Ces derniers admettent toutefois les limites de leurs travaux: la cohorte étudiée est relativement petite et la durée du suivi pas assez longue pour établir un lien incontestable entre les habitudes de sommeil et le risque cardiovasculaire. Toutefois, si d’autres études venaient à confirmer leurs conclusions, les chercheurs aimeraient voir si le changement des habitudes de sommeil d’un individu pourrait réduire ses risques de développer des problèmes cardiaques et vasculaires.
“La régularité du sommeil est un comportement modifiable. À l'avenir, nous aimerions savoir si le fait de modifier ses habitudes de sommeil en se couchant régulièrement chaque nuit peut réduire le risque d'événements cardiovasculaires futurs”, explique Tianyi Huang, auteur principal de l’étude.

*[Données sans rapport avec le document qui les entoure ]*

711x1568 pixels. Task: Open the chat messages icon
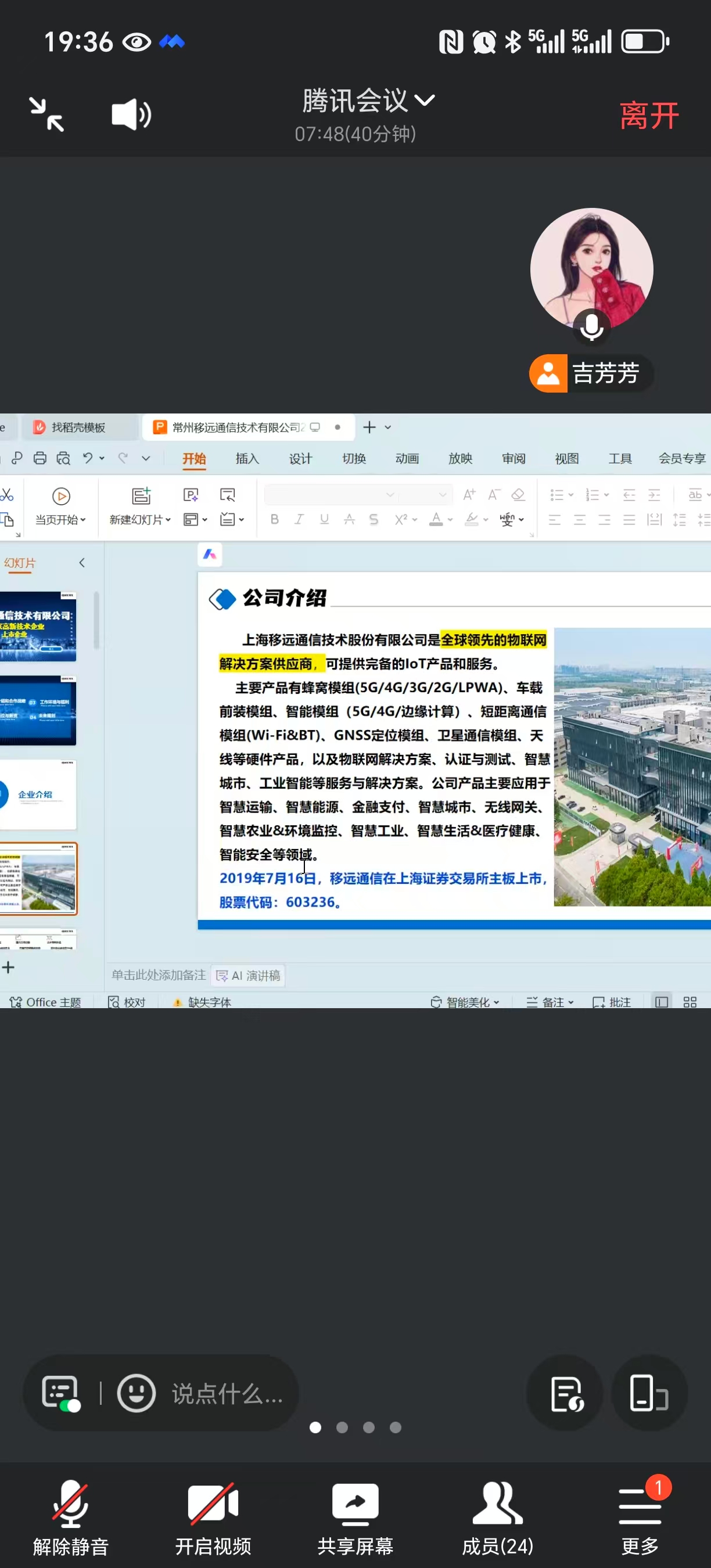click(60, 1393)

“Lorsque nous parlons d'interventions visant à prévenir les crises cardiaques et les accidents vasculaires cérébraux, nous mettons l'accent sur le régime alimentaire et l'exercice (l’alcool est également un facteur de risque important, NDLR). Même lorsque nous parlons de sommeil, nous avons tendance à nous concentrer sur la durée - combien d'heures une personne dort chaque nuit - mais pas sur l'irrégularité du sommeil et les conséquences du fait d'aller au lit à des heures différentes, ou de dormir en quantité différente d'une nuit à l'autre, développe Tianyi Huang, qui conclut : Notre étude indique qu'un sommeil sain n'est pas seulement une question de quantité mais aussi de variabilité et que cela peut avoir un effet important sur la santé cardiaque.”

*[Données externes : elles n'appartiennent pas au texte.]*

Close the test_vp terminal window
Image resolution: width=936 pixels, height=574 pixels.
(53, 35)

Les Français dorment trop peu et trop mal
Ces résultats sont d’autant plus importants qu’en France, la plupart des adultes dorment trop peu et mal. D’après un baromètre de Santé publique France paru il y a près d’un an, en semaine et en période de travail, le temps de sommeil quotidien est passé sous la barre des sept heures quand les scientifiques recommandent des nuits de huit heures en moyenne.
L’année dernière, en semaine, le temps de sommeil quotidien était précisément de six heures et 34 minutes, sans compter les siestes, et de 7 heures et 12 minutes le week-end et lors des périodes de repos. En cinquante ans, les Français ont donc perdu entre une heure et une heure trente de sommeil. La faute, selon Santé publique France, au temps passé devant les écrans, à la pollution sonore qui nous entoure et aux temps perdu dans les transports tous les jours.
Par ailleurs, d’après une étude du 1er Observatoire du sommeil réalisée par la Fondation Adova et l'institut Ipsos à la même période, à l’occasion de la Journée mondiale du sommeil, les Français dorment globalement mal. Dans ce sondage, 85% des personnes interrogées déclarent se réveiller au moins une fois par nuit et de mettre en moyenne 39 minutes à se rendormir. Par conséquent, 43% d’entre nous auraient déjà consulté un professionnel de santé pour des troubles de sommeil.
Quant aux problèmes cardiovasculaires, chez nous, ils tuent 140 000 personnes chaque année. Cela regroupe notamment les angines de poitrine, les infarctus du myocarde, les maladies du muscle cardiaque et de ses valves, l’insuffisance cardiaque, l’hypertension artérielle ou encore l’AVC.